In scena fino al 22 marzo al Teatro Lo Spazio, lo spettacolo di Riccardo Mei ci porta a riflettere sul tema: “Il mondo selvaggio è quello degli uomini”
Scritto, diretto ed interpretato da Riccardo Mei, lo spettacolo “Into the wild world“, in scena al Teatro Lo Spazio fino al 22 marzo, porta lo spettatore, grazie a un viaggio multitematico, alla ricerca di sé e della natura selvaggia.
Al centro della pièce il tema del viaggio come scoperta sia attraverso la fantasia, con i libri per esempio, sia attraverso la fisicità. Alla domanda “Quanti di noi hanno fatto viaggi leggendo libri?”, la risposta è chiunque. Mei ci trascina in questo percorso citando con sentimento libri e autori come Jack London, Thoreau e Jon Krakauer.
Ispirato al film “Into the wild” di Sean Penn, lo spettacolo si apre riprendendo alcune scene del film che mostrano il protagonista, Christopher Mc Candless, e il difficile rapporto con il padre. Il ragazzo, nauseato dalla società del consumo, decide di partire per un viaggio solitario a contatto con la natura. “Basta!
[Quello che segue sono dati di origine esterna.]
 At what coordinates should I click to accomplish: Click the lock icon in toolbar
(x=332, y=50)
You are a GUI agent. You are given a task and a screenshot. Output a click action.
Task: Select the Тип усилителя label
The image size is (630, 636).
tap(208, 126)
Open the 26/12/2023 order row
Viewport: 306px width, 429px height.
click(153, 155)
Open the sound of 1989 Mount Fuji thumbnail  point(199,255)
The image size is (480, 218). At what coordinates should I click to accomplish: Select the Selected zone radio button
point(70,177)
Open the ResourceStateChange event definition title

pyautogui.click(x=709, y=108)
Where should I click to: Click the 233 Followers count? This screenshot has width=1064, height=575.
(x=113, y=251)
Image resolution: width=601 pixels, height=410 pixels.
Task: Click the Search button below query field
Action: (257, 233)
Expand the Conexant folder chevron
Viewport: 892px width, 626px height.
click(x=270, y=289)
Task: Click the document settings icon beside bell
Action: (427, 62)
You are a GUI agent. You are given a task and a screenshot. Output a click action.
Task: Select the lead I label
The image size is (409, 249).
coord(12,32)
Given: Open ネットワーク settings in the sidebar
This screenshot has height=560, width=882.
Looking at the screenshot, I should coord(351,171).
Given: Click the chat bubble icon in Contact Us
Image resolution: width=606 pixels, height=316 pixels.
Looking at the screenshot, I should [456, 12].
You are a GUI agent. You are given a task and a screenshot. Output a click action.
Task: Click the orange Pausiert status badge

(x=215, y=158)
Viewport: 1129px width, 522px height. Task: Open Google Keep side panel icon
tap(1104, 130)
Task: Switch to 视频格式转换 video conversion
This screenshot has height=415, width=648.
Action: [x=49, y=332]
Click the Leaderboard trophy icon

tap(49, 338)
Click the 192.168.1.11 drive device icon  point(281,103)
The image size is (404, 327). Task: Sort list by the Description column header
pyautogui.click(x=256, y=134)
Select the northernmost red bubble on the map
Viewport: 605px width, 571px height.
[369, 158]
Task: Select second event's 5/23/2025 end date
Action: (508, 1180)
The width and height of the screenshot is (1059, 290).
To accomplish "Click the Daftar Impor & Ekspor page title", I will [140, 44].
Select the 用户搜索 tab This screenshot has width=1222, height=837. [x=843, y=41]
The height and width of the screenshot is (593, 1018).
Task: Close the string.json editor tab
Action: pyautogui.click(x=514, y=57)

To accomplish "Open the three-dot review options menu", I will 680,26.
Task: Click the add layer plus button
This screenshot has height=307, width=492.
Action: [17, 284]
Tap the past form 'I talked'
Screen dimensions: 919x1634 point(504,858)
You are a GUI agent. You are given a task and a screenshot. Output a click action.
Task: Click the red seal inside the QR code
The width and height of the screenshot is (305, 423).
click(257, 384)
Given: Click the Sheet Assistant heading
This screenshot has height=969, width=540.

Niente più soffitti!” esclama bruciando gli ultimi contanti e tagliando la carta di credito.
Ci si tuffa così nelle due ore di spettacolo scandite da musica (con canzoni di Cat Stevens e Pearl Jam), cinema e letteratura. Riccardo Mei, somigliante per l’occasione a Eddie Vedder, si diverte a rompere il muro della quarta parete, soffermandosi a riflettere con il pubblico, cantando e suonando, mentre alle sue spalle vengono proiettati documentari e fotografie di paesaggi naturalistici.
Il testo, scritto per parlare di temi delicati (il rapporto genitori-figli, i falsi ideali della moderna società consumistica, i rapporti umani nel microcosmo e la ricerca di sé stessi…), punta a creare un’atmosfera amichevole e conviviale con il pubblico in platea. Non mancano l’umiltà e la semplicità, traspaiono sempre naturalezza e sincerità nel voler emozionare il pubblico e aiutarlo a ritrovare sé stesso.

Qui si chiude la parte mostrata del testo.